A fine 2017 non erano stati ancora commercializzati gli apparecchi fiscali necessari per la nuova trasmissione telematica da parte delle imprese che operano con almeno tre punti cassa per punto vendita (c.d. “multi cassa”) e le ultime specifiche tecniche per la soluzione relativa a tali tipologie di  imprese  erano state pubblicate solo nell’agosto 2017. Allo stato, risultava quindi oggettivamente impossibile per le imprese della GDO passare al nuovo sistema nei termini indicati dalla normativa (1° gennaio 2018). Il legislatore è quindi opportunamente intervenuto prevedendo un’ulteriore proroga  al 31 dicembre 2018 dell’applicazione delle regole per la trasmissione telematica di cui ai commi 429-432 della legge n. 311/2004.

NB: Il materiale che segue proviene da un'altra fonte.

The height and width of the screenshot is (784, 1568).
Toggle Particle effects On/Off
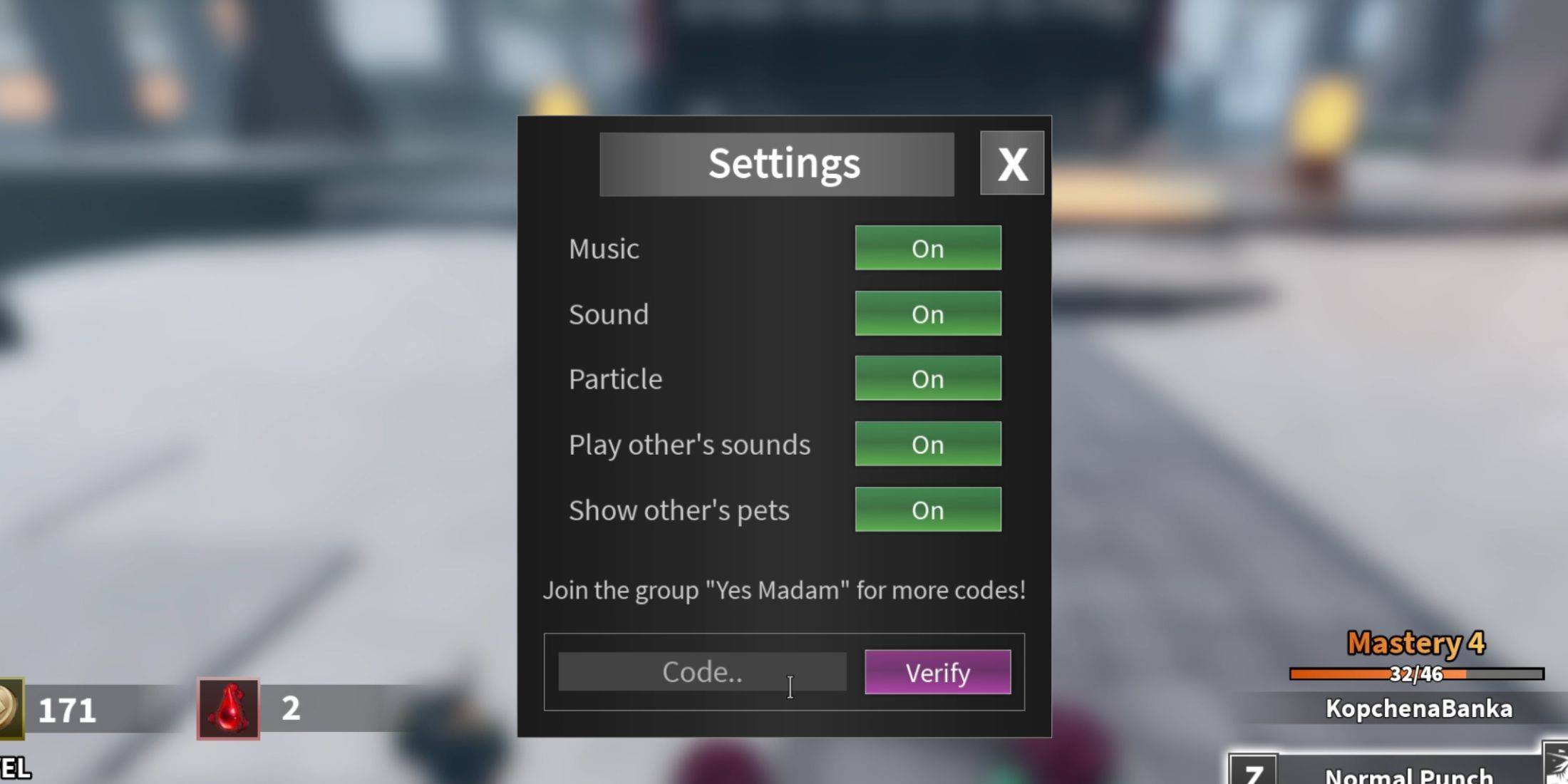927,379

Le aziende della grande distribuzione che già oggi trasmettono telematicamente i corrispettivi all’Agenzia continueranno quindi ad operare in tal senso e l’Amministrazione finanziaria acquisirà in ogni caso i corrispettivi dell’anno 2018 nella sua completezza.

Posizione FD

Il settore della Distribuzione Moderna Organizzata risulta direttamente e pesantemente coinvolto nella riforma del sistema di invio telematico dei corrispettivi considerato che è un settore che opera con migliaia di punti vendita su tutto il territorio nazionale, con decine di migliaia di terminali di cassa e che, da quasi un decennio, effettua già la trasmissione telematica dei corrispettivi all’Agenzia delle Entrate. Occorre individuare regole attuative che non vanifichino tutti gli investimenti fatti sino ad oggi e che non ostacolino lo sviluppo tecnologico dei pagamenti, a fronte di ulteriori investimenti richiesti che sarebbero di scarsa prospettiva per il futuro progresso. Federdistribuzione coglie con favore la recente proroga contenuta nella Legge di Bilancio del 2018 che consente alle imprese che già effettuano la trasmissione telematica di utilizzare le attuali modalità di invio fino a fine 2018. In questo modo si concede un termine congruo per l’adeguamento dei sistemi alle nuove regole.